◆ What needs to be done: Leave the pictures aside and copy all the data exactly.

◆ Stored data:
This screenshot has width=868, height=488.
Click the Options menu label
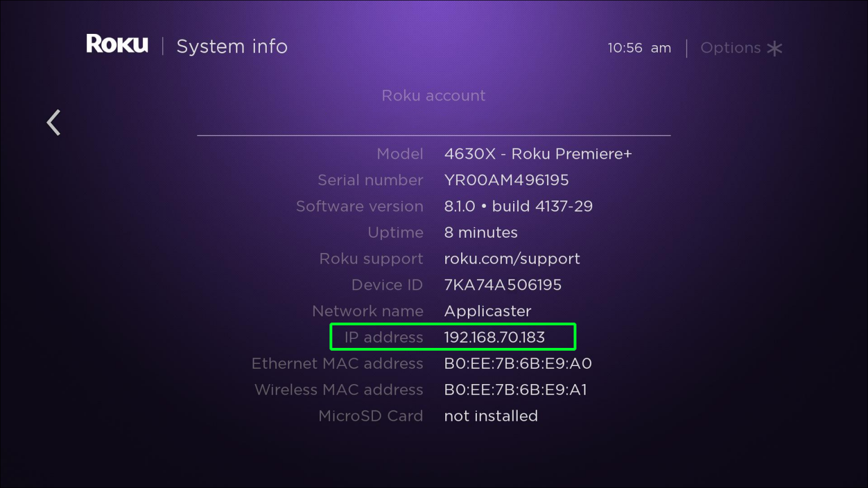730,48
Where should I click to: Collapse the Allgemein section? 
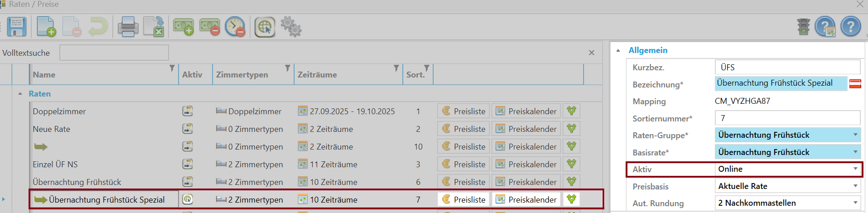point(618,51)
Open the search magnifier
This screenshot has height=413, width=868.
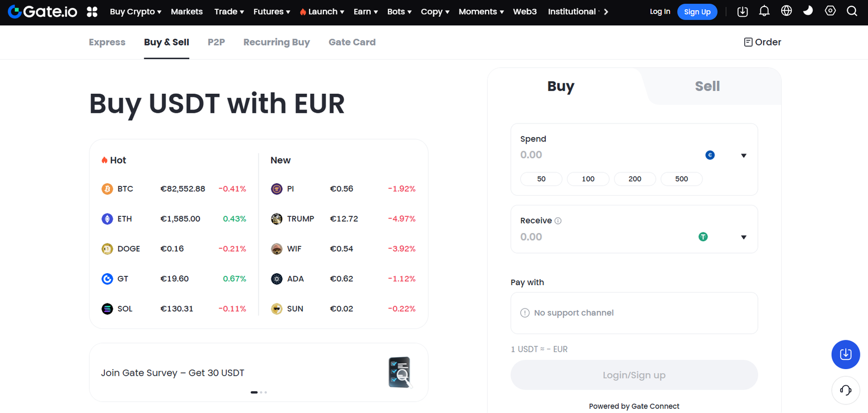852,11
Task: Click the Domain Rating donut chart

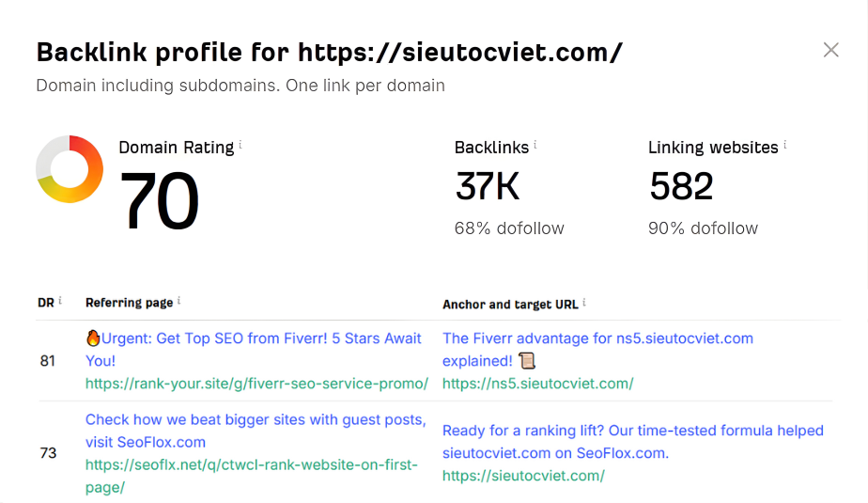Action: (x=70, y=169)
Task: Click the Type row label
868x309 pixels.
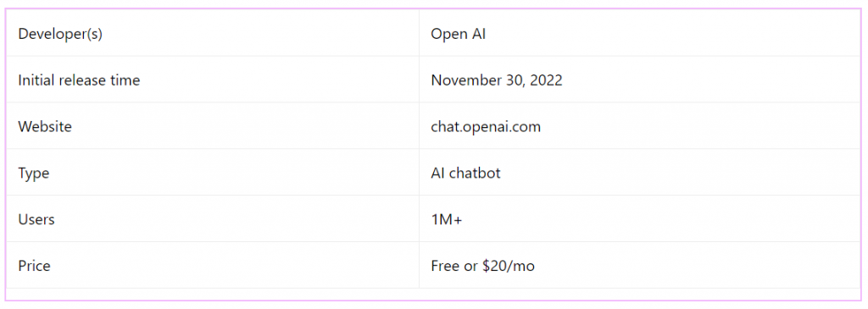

◆ Task output:
This screenshot has width=868, height=488.
Click the Options menu label
730,48
Where should I click to: Collapse the Allgemein section? 
point(618,51)
Open the search magnifier
This screenshot has height=413, width=868.
852,11
Task: Click the Domain Rating donut chart

Action: (x=70, y=169)
Task: Click the Type row label
868x309 pixels.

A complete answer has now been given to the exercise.